Caring for your kit

Looked after properly, your kit should last you a long time. The leather will wear, mark and age over time, just like a cherished wallet or pair of shoes - it’s all part of the character that leather takes on over the years and what marks out your bit of kit as your own. A little plain, uncoloured wax polish lightly applied with a clean cloth will help protect the leather from damp grass or spilt wine. The leather can also develop a white bloom over time as the waxes rise to the surface: simply melt this with a hair drier.

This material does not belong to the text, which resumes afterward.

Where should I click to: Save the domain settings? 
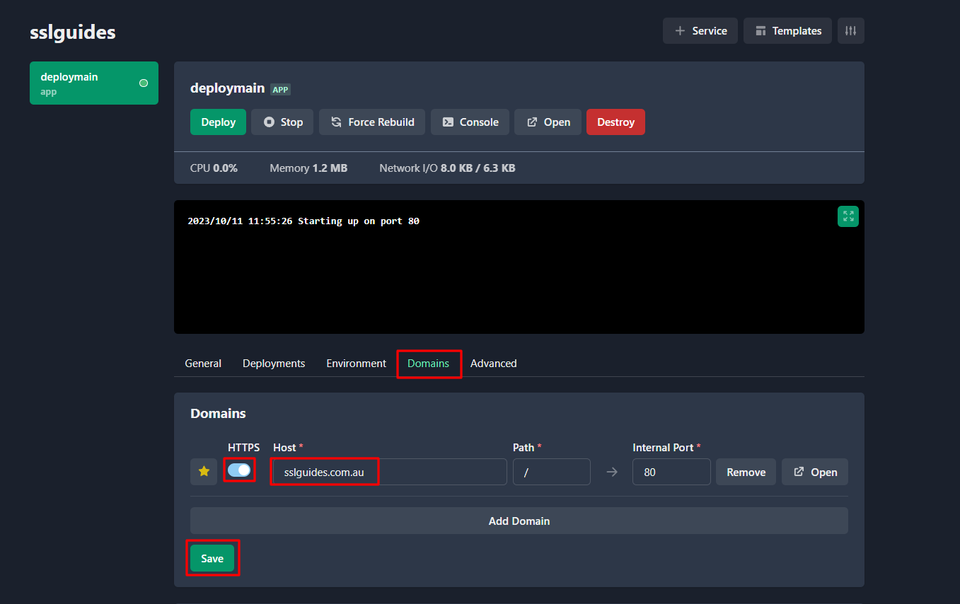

While our canvas is water resistant, not even the most expensive gore-tex is ever waterproof. Spills should be blotted off as soon as possible with anything clean to hand - paper napkin, tea towel etc. Red wine, tea, coffee etc may stain the canvas just as it will stain your carpet, so the sooner you can wipe up spills the better. Mud and grass scuffs, and food smears can be wiped off the canvas with a damp cloth. Vigorous scrubbing - especially with a brush - will fray the weave and be very noticeable so should be avoided. Do not machine wash or dry clean. The cotton coolbag liners are machine washable.

The linings of our insulated products are made from 19 layers of different materials, so although our cool bags are soft, the insulation can crumple over time if not looked after. When storing your cool bags, try not to stack heavy objects on top of them and zip them up when not in use to hold their shape. Store in a dry place, and avoid putting them away damp to prevent any mould build up.

Zips can become a bit sticky over time, to make them run freely once more, rub each chain of runners with an old candle.

The ice buckets and flasks are made from copper or stainless steel and can simply be washed by hand as normal with warm water and detergent. Equally, our copper cups and horn cups should only ever be hand washed.

The gel cold packs contain a non-toxic gel that under normal conditions stays colder for longer than iced water alone. While the gel is non-toxic - containing salt compounds, cellulose and some glycerol, you should discard the pack if it is punctured or torn. They’re also excellent for bruises and sprains!

As sailors ourselves, we are asked from time to time whether our kit is suitable to take to sea. The leather and canvas will cope with a marine environment (we've taken it there often), but any metal fittings will be quick to corrode if exposed to seawater, despite being solid brass. So zips on a coolbag for instance will tarnish and run poorly, and the copper in our cups and ice bucket is unlikely to last long either. Yes the kit would probably be ok after a day on the water if stowed below quite promptly or used on deck when anchored, but we wouldn't keep any of it out on deck while under sail.